» **WHAT THIS EXERCISE ASKS**:
A - In the text on rights versus liberties, how does Thomas Szasz define a liberty?
B - Continue the text on rights versus liberties from its last sentence.

Rights vs. Liberties
The “provider” label has also reinforced the notion that the “consumer” or “customer” is entitled to certain “rights” which—in some circumstances—may be at odds with the traditional ethical constraints of the physician. The consumer/customer oriented model seemed to give priority to the patient’s wishes rather than to the accepted norms of medical practice. In my view, this has been particularly evident in the narrative put forward by groups advocating physician-assisted suicide (PAS). Their main contention invokes the language of rights and entitlement, rather than the language of liberties.
This distinction is critical in assessing the claims of those who assert PAS as a “right.” The late Thomas Szasz, MD—famous for his libertarian views—made this distinction: a right is a privilege or activity that requires others to assist or cooperate in some fashion; a liberty is something that we may exercise without imposing obligations on others.17
So, for example, if citizens have a right to vote, the government incurs an obligation to provide a mechanism for voting. In contrast, citizens may be at liberty to smoke, but the government has no obligation to provide cigarettes. Szasz did not believe that suicide was a full-fledged “right,” but rather, a personal liberty.

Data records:
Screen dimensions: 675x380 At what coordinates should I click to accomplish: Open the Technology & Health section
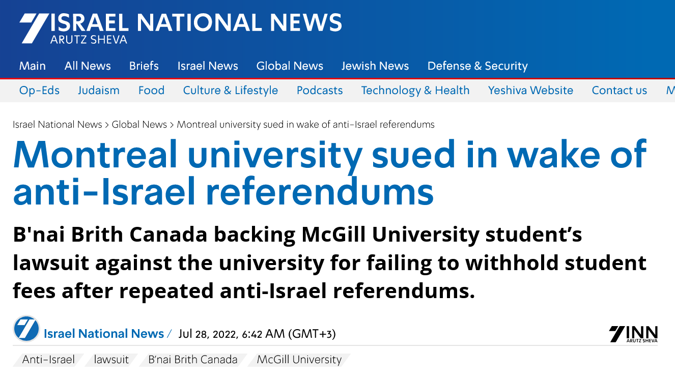coord(415,91)
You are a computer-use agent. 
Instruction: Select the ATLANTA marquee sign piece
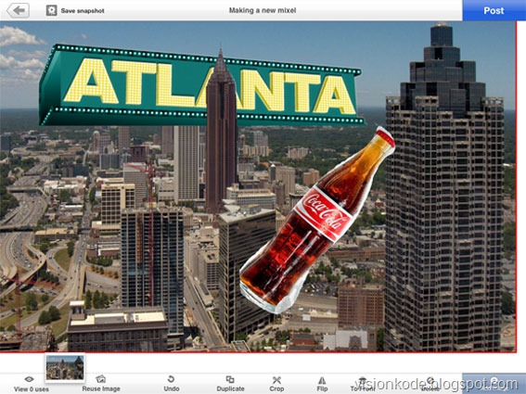pos(201,86)
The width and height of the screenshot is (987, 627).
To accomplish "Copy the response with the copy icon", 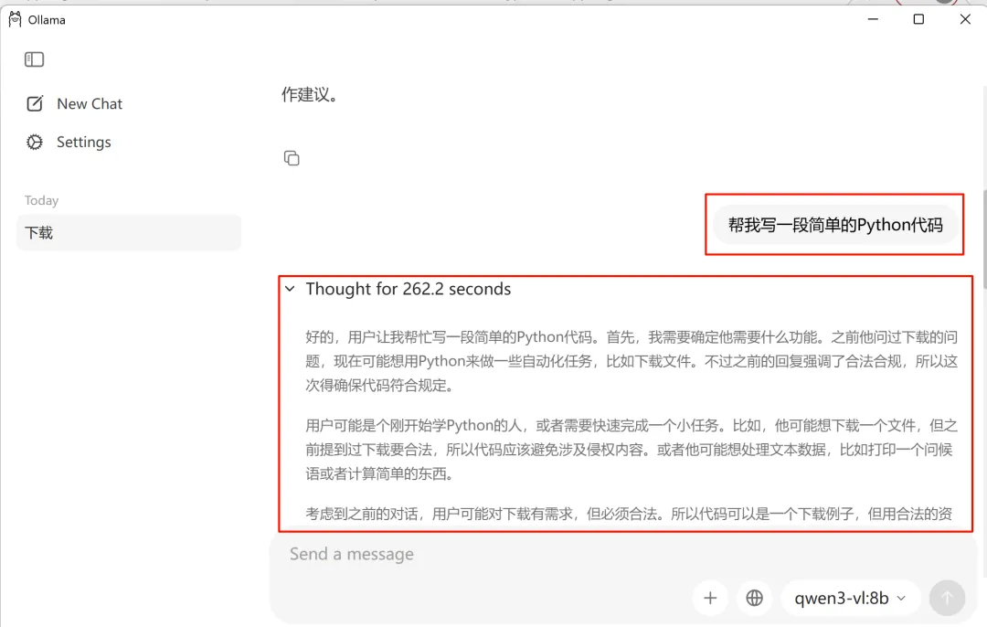I will pos(292,158).
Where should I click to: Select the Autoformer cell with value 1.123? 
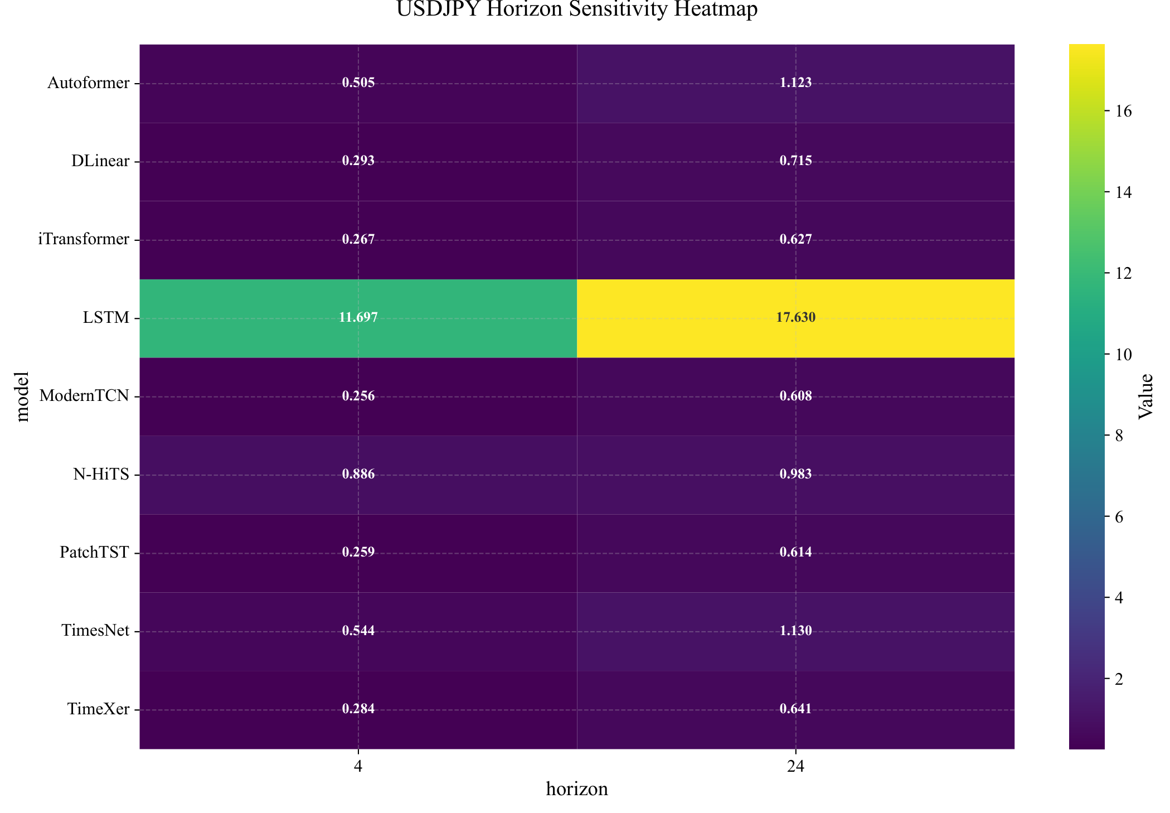point(795,84)
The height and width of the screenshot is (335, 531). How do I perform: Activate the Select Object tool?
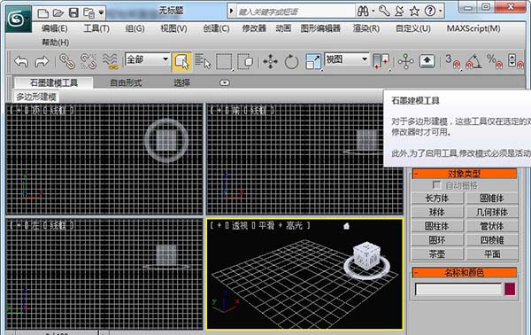[181, 62]
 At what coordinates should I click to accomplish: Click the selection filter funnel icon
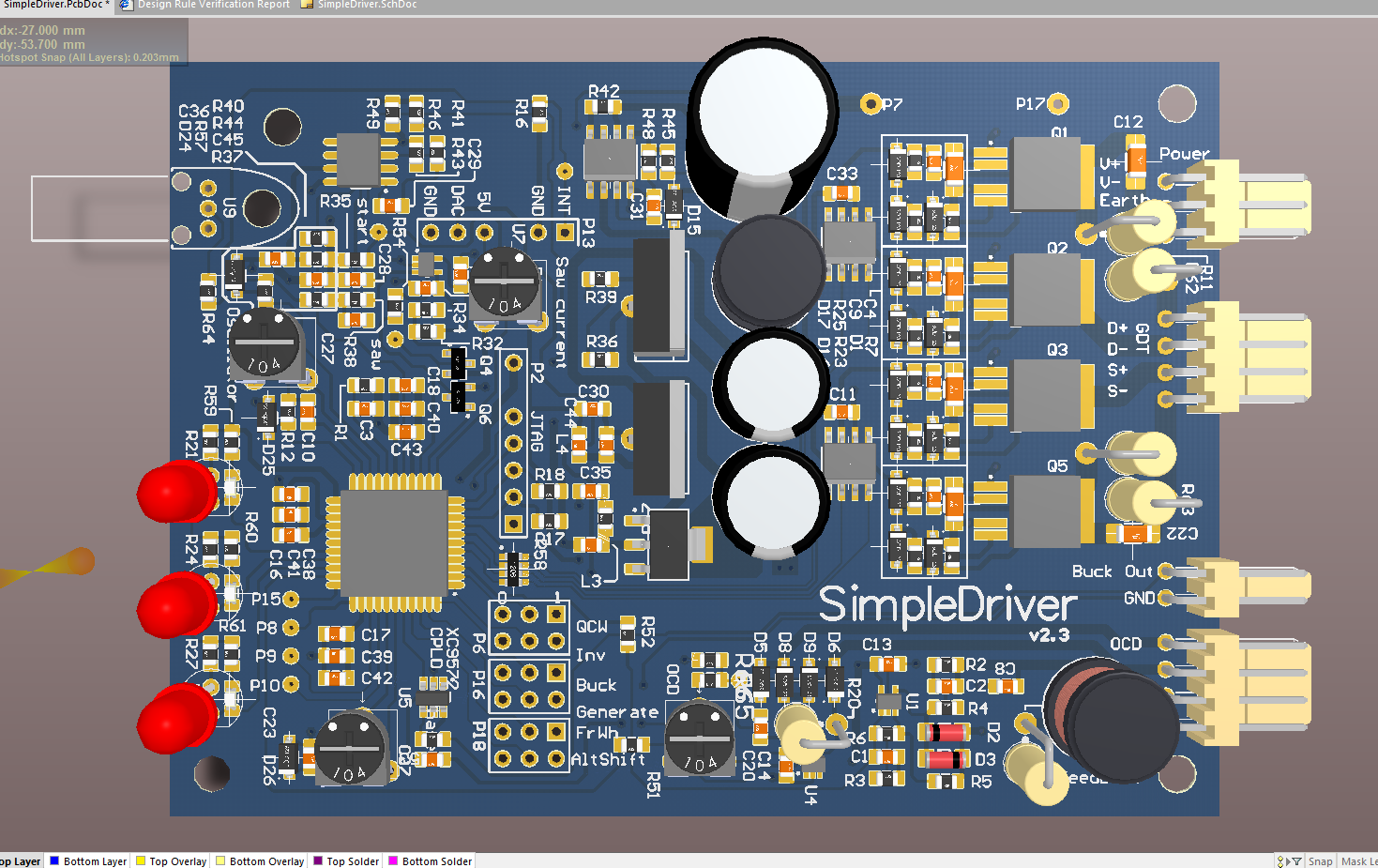[x=1296, y=861]
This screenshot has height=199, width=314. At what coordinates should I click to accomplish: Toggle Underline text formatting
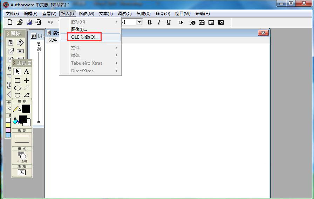tap(169, 22)
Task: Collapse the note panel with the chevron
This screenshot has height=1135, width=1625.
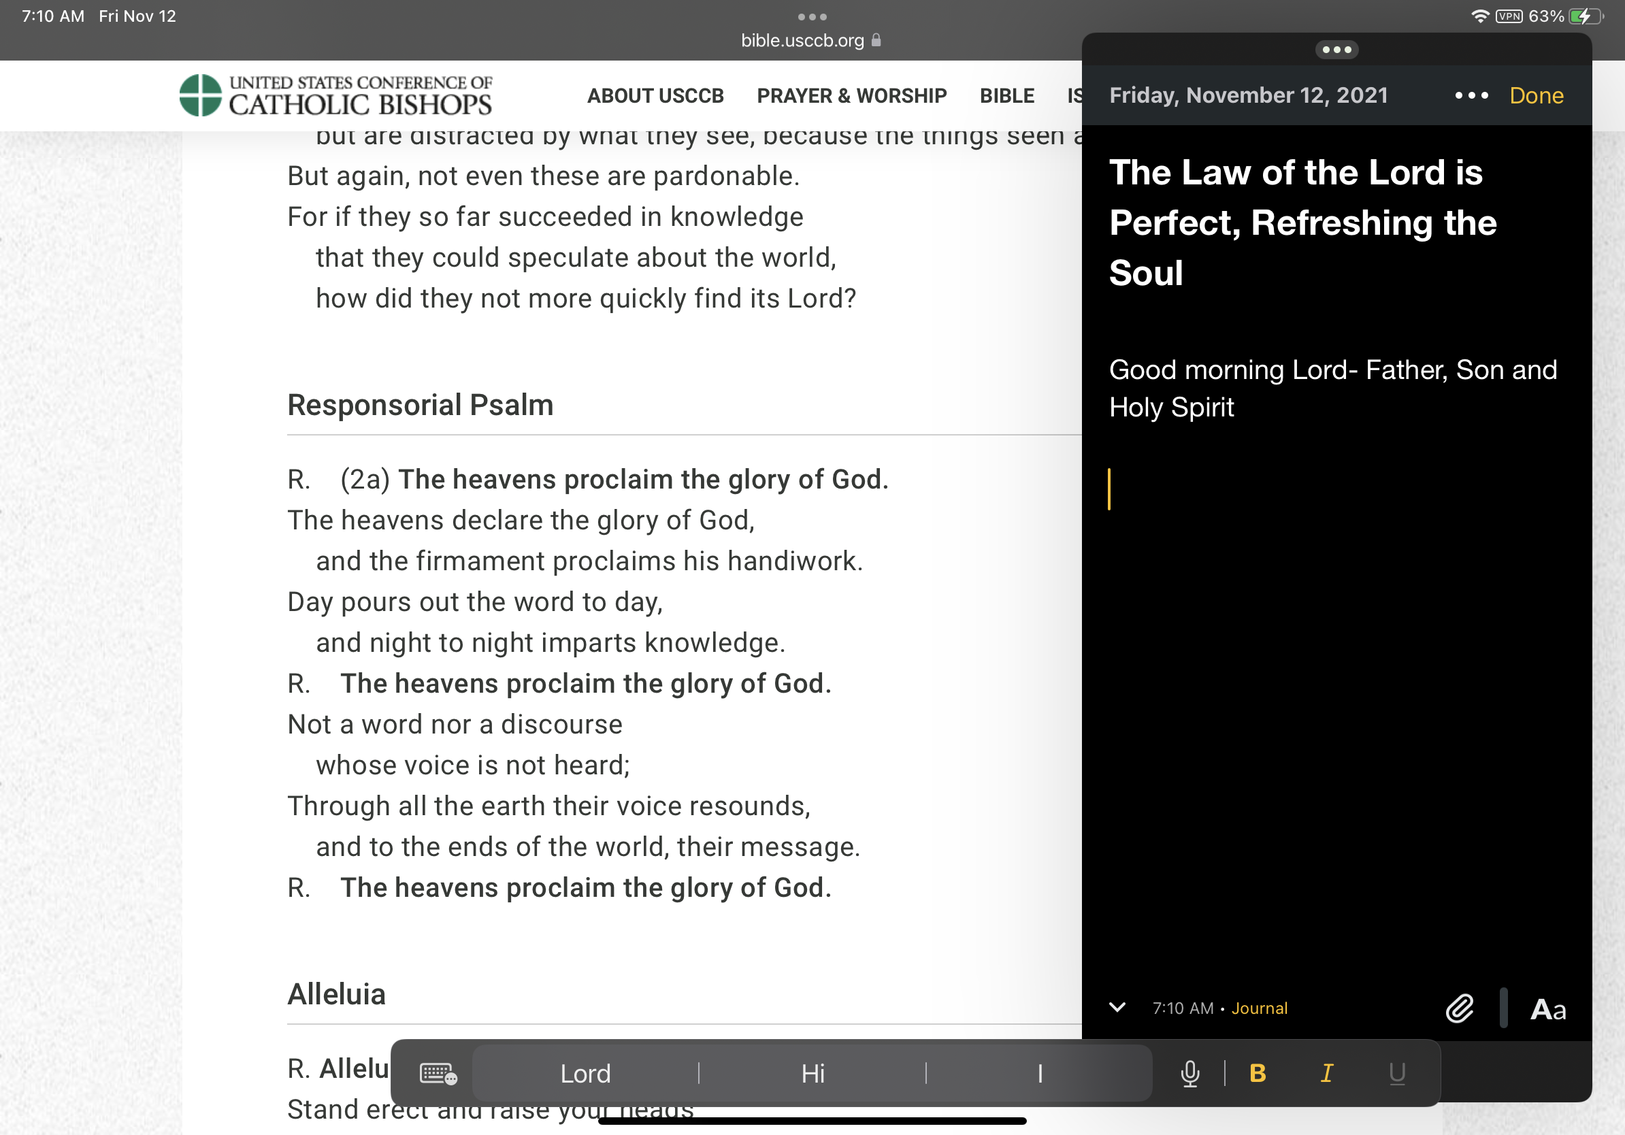Action: coord(1117,1007)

» **YOUR WRITTEN ANSWERS**:
A - A liberty is something we may exercise without imposing obligations on others.

B -
He argued that people ought to be “left alone” to commit suicide—but he did not believe that physicians ought to “assist” in killing their patients.17
Advocates of PAS (or “assistance in dying”) often adopt the consumer-oriented language of “rights.” Thus, in their book, To Die Well: Your Right to Comfort, Calm, and Choice in the Last Days of Life,18 Dr. Sidney Wanzer and Dr. Joseph Glenmullen write:
“Doctors vary in their willingness to discuss end-of-life options and they vary in their comfort level with patients who want to maintain control…You are a customer who is purchasing a product (health care) and you have every right to choose who provides that care…the patient as a consumer has the right to make the decision.” 18, p. 17, (italics added)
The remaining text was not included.